There was a time when I wrote a lot. I mean, a LOT. So much was happening in my life and I felt a need to express it in writing...every day.
The value of my writing to anyone but me can be debated, but I'm comfortable that, as a collection, it still stands on its merit given the time it was written and my overall maturity. That element - maturity - is a function of time and experience and I've see my fair share of both. If nothing else, my writing is a valuable time capsule to myself.
I figure that even a blind squirrel finds a nut every once in a while so the more I wrote the more likely I was to express something that others were feeling, too. That's not to say I'm right and anyone else is wrong. It's actually the opposite. It's recognition that our individual narratives do not necessarily align into some greater, universal, or even "common" story. Each needs to be told and processed because if life has taught us anything it's that none of us truly is "the only one".
It is indeed unfortunate that we sometimes create what I call a pack mentality. That is, when anyone dares to speak out and says something that someone else disagrees with they become a target for attack. Lord knows, I've been there. But back to that maturity thing...I've long since passed a point of caring if anyone else agrees or not. It doesn't invalidate what I think or what I write.

DATA SECTION:
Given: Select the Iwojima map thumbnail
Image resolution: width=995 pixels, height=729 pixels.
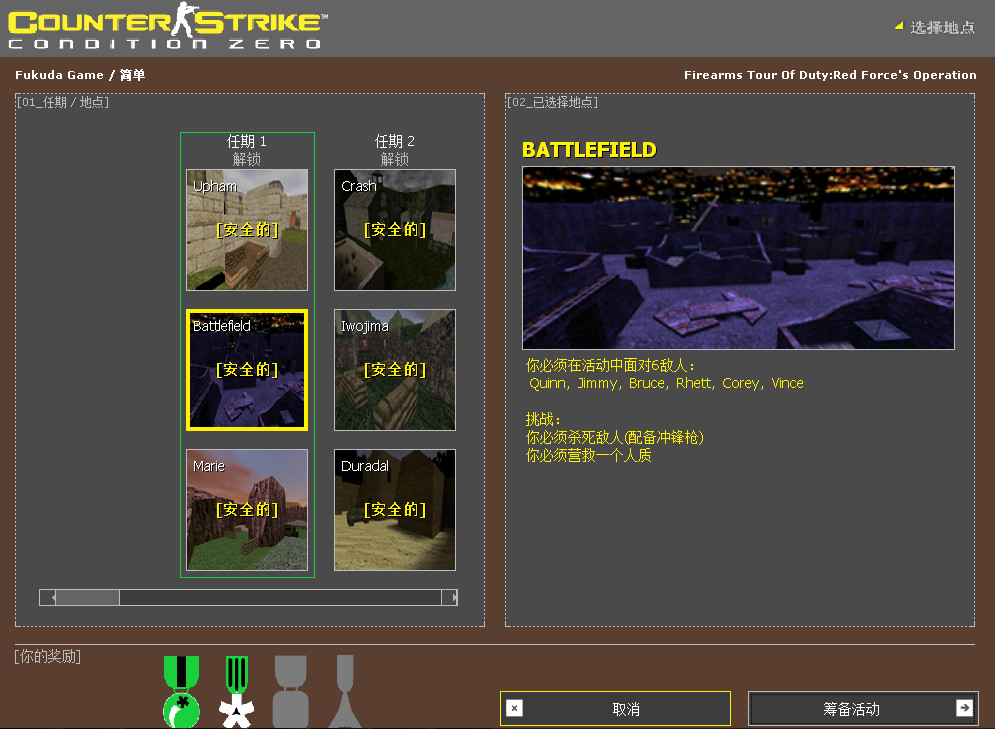Looking at the screenshot, I should 394,369.
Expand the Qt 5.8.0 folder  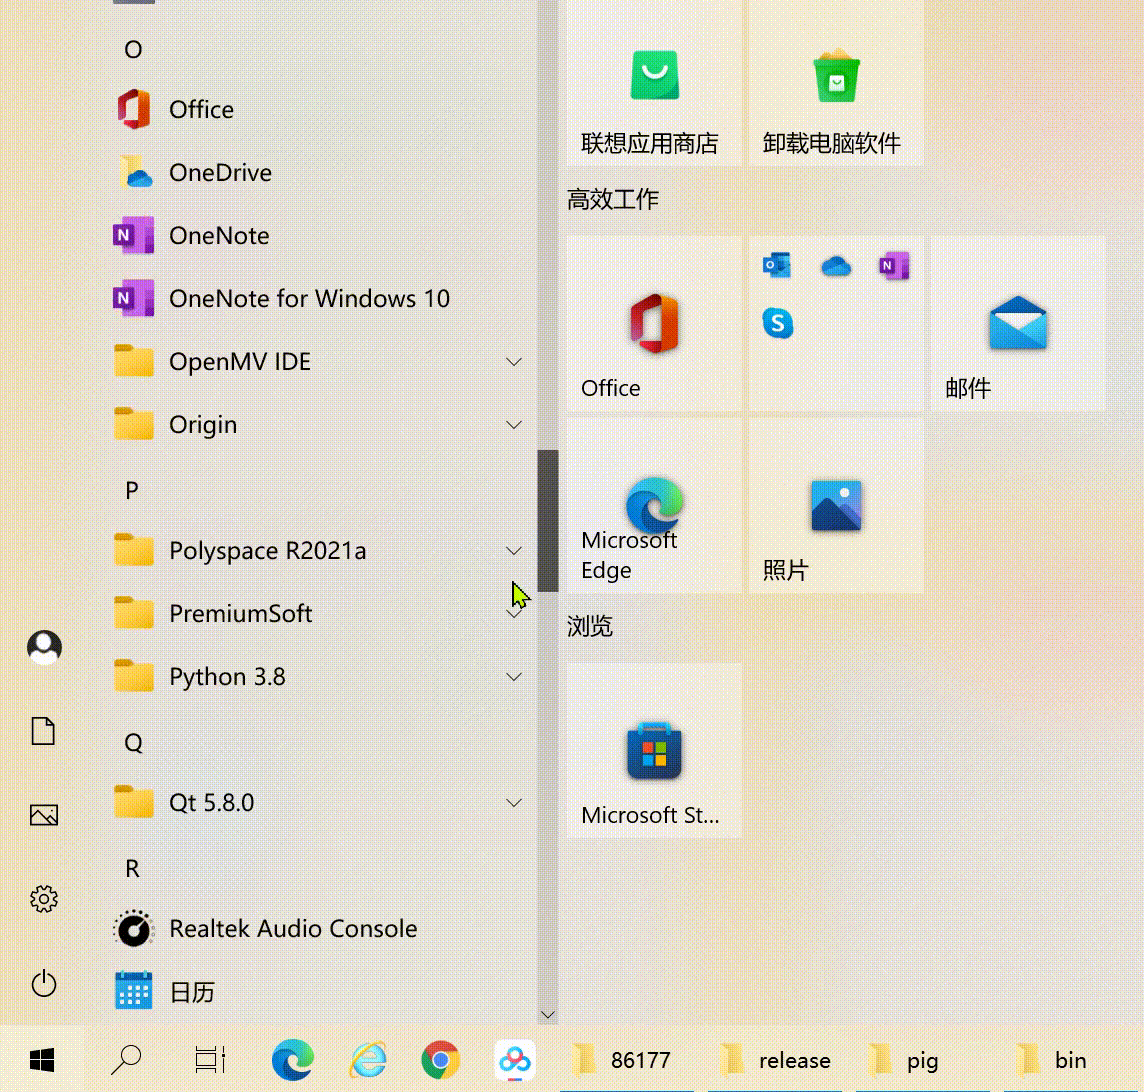(x=514, y=803)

DO THIS:
From the reflection on writing, repeat word for word the part that opens with the words containing "The value of" and closes with "capsule to myself.".

SOLUTION TO THE EXERCISE:
The value of my writing to anyone but me can be debated, but I'm comfortable that, as a collection, it still stands on its merit given the time it was written and my overall maturity. That element - maturity - is a function of time and experience and I've see my fair share of both. If nothing else, my writing is a valuable time capsule to myself.